The habitat of the Fairy Pools hosts a variety of animals, such as red deer, rabbits, and sheep. The area is also host to a large number of birds. Large flocks of crows, ravens, and gulls are present in the area, as well as such smaller birds as meadow pipits, turnstones, common ringed plovers,  grey herons,  dunlins, and curlews. The physical landscape is predominantly rocky, with some boggy areas here and there. The water in the area is typically cold, as the pools are fed by mountain streams.

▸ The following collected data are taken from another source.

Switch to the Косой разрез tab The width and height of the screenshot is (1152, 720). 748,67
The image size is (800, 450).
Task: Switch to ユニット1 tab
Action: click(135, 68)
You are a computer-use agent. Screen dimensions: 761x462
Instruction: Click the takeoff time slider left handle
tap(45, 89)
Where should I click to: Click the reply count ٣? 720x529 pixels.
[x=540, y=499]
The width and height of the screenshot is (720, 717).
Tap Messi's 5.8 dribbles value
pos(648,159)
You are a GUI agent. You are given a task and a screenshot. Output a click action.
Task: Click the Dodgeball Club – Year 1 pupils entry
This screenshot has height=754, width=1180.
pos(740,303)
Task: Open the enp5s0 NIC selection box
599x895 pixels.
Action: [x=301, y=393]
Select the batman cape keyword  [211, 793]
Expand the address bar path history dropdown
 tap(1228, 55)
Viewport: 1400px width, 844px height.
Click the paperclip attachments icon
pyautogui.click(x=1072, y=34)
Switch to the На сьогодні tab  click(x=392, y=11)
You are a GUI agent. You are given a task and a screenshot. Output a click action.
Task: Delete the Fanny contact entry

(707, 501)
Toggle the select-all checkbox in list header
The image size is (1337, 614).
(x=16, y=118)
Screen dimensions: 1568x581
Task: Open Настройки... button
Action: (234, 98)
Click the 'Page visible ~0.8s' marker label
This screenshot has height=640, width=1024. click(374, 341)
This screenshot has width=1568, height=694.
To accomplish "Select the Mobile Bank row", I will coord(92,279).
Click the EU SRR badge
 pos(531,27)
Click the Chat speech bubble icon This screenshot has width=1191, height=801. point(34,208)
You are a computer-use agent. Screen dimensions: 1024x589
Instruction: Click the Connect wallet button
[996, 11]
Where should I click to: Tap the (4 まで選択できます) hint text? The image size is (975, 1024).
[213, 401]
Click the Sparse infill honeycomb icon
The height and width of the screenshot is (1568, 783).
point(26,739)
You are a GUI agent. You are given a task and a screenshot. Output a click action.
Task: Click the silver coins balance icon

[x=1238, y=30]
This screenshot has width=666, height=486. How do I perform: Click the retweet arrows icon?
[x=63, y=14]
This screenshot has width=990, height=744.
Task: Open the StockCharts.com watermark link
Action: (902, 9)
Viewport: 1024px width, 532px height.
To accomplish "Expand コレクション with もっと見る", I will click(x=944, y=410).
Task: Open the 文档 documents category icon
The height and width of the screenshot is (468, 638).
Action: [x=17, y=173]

From being unnamed and virtually unrecognised as a tourist attraction, the Fairy Pools have become a soaringly popular location for walkers, with visitor numbers doubling between 2015 and 2019. It is about a 20-minute walk to the Fairy Pools from the Glen Brittle car park.

The location is in the site of the Battle of Coire Na Creiche.

Internet hoax

In 2013 an internet hoax circulated suggesting the Fairy Pools had sprouted vivid purple flora.  The images circulated were actually of the Shotover River in New Zealand.